Python as installed in OS X will usually be executable in either 64- or 32-bit mode. To verify this, apply the file command to the Python executable:
$ file /usr/local/bin/python3
/usr/local/bin/python3: Mach-O universal binary with 2 architectures
/usr/local/bin/python3 (for architecture i386): Mach-O executable i386
/usr/local/bin/python3 (for architecture x86_64): Mach-O 64-bit executable x86_64
The OS chooses which architecture to run, and typically defaults to 64-bit.
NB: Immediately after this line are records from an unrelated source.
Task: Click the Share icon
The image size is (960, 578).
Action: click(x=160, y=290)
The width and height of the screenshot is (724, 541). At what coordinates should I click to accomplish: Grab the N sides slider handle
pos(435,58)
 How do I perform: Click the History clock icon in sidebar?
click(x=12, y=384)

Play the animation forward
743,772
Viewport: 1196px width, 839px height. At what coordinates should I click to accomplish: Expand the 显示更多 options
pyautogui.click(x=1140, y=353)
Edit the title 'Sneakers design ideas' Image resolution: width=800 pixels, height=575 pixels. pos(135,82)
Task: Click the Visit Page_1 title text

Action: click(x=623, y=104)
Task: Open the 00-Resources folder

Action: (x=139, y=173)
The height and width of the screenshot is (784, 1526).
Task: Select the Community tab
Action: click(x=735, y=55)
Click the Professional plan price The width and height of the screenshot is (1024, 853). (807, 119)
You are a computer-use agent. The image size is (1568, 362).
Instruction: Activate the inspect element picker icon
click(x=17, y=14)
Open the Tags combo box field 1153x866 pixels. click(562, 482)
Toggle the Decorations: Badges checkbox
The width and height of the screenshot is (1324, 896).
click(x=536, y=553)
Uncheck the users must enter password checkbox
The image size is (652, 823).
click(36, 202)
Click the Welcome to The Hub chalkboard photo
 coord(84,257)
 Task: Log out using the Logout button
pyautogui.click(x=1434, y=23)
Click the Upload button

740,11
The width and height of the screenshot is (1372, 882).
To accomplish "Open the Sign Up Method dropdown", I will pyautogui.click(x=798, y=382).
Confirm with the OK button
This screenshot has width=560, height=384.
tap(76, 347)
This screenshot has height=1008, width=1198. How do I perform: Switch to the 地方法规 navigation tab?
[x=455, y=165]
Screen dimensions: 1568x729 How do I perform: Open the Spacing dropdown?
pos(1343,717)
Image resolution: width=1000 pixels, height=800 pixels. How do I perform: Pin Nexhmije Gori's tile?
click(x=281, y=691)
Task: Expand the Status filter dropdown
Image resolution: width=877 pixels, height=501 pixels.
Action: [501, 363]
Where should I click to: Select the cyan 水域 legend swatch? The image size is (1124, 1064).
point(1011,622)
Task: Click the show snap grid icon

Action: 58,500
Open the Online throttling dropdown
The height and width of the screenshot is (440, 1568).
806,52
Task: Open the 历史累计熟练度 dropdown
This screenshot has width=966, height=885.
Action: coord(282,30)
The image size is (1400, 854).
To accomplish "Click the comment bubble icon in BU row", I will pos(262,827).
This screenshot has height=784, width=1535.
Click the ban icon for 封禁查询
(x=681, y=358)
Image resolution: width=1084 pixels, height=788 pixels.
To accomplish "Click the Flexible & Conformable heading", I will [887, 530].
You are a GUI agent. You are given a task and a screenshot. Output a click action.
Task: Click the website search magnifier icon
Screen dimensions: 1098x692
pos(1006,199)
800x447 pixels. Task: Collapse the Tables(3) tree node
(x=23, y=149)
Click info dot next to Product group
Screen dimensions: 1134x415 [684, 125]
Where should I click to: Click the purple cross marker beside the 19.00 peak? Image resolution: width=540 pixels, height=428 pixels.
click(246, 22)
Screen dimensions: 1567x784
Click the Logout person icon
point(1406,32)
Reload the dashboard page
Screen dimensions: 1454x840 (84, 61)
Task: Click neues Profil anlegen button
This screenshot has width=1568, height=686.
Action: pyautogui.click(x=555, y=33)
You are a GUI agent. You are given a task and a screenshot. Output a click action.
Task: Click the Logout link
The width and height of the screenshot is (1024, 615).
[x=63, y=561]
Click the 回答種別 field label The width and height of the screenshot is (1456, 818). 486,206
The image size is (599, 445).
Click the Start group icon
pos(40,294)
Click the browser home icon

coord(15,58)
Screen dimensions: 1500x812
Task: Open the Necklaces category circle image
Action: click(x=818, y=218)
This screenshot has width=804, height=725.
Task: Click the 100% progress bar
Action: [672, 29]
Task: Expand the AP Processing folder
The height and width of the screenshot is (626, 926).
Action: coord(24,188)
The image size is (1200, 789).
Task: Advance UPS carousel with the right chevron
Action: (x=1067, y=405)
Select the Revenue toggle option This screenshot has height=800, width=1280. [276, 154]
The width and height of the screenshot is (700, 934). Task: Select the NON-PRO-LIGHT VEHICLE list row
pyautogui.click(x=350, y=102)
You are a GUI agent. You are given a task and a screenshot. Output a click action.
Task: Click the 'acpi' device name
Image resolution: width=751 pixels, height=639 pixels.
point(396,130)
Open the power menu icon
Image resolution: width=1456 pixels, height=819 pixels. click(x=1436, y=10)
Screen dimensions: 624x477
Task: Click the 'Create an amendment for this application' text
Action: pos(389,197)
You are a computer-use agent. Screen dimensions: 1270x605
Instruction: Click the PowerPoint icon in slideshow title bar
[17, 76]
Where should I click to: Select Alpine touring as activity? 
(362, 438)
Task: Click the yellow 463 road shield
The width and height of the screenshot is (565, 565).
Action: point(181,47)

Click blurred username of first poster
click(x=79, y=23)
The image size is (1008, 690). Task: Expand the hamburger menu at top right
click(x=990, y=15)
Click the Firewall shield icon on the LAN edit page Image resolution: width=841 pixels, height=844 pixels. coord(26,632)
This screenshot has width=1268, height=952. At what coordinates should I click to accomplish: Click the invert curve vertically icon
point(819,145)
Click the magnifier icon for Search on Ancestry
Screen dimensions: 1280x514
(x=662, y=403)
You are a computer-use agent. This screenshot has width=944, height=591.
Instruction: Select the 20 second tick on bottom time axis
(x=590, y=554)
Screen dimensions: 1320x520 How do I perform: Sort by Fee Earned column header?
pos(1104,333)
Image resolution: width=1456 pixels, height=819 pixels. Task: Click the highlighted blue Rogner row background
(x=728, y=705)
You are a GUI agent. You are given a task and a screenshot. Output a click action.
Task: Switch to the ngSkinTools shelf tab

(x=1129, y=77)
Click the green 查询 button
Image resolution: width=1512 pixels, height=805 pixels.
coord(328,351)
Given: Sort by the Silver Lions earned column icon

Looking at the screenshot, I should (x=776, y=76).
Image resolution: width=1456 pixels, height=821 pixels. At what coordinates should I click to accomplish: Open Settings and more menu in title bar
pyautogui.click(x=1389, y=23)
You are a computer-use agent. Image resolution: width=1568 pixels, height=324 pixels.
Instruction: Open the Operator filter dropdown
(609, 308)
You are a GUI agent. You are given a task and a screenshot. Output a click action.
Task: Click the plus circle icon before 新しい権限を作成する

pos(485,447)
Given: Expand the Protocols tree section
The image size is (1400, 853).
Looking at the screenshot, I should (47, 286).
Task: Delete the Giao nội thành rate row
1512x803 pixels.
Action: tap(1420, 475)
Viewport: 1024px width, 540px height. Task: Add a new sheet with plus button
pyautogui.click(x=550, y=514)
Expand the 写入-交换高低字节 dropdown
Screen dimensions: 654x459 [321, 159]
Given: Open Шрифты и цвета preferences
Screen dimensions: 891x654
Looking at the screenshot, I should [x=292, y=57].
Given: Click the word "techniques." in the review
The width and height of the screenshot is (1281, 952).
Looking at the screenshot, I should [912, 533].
You can force the use of either architecture by name using the arch command:
Python 3.4.2 (v3.4.2:ab2c023a9432, Oct 5 2014, 20:42:22)
[GCC 4.2.1 (Apple Inc. build 5666) (dot 3)] on darwin
Type "help", "copyright", "credits" or "license" for more information.
>>> import sys; sys.maxsize
$ arch -i386 /usr/local/bin/python3
Python 3.4.2 (v3.4.2:ab2c023a9432, Oct 5 2014, 20:42:22)
[GCC 4.2.1 (Apple Inc. build 5666) (dot 3)] on darwin
Type "help", "copyright", "credits" or "license" for more information.
>>> import sys; sys.maxsize
Apple’s default /usr/bin/python may circumvent the arch specification and run 64-bit regardless. (That is not the case if you apply arch to a specific version such as /usr/bin/python2.7.) To make sure of running 32-bit in all cases, set the following environment variable:
arch -i386 /usr/bin/python pyinstaller --clean -F -w myscript.py
Getting the Opened Document Names
Support for OpenDocument events is broken in PyInstaller 3.0 owing to code changes needed in the bootloader to support current versions of Mac OS X. Do not attempt to use this feature until it has been fixed. If this feature is important to you, follow and comment on the status of PyInstaller Issue #1309.
When a user double-clicks a document of a type your application supports, or when a user drags a document icon and drops it on your application’s icon, Mac OS X launches your application and provides the name(s) of the opened document(s) in the form of an OpenDocument AppleEvent. This AppleEvent is received by the bootloader before your code has started executing.
The bootloader gets the names of opened documents from the OpenDocument event and encodes them into the argv string before starting your code. Thus your code can query sys.argv to get the names of documents that should be opened at startup.
OpenDocument is the only AppleEvent the bootloader handles. If you want to handle other events, or events that are delivered after the program has launched, you must set up the appropriate handlers.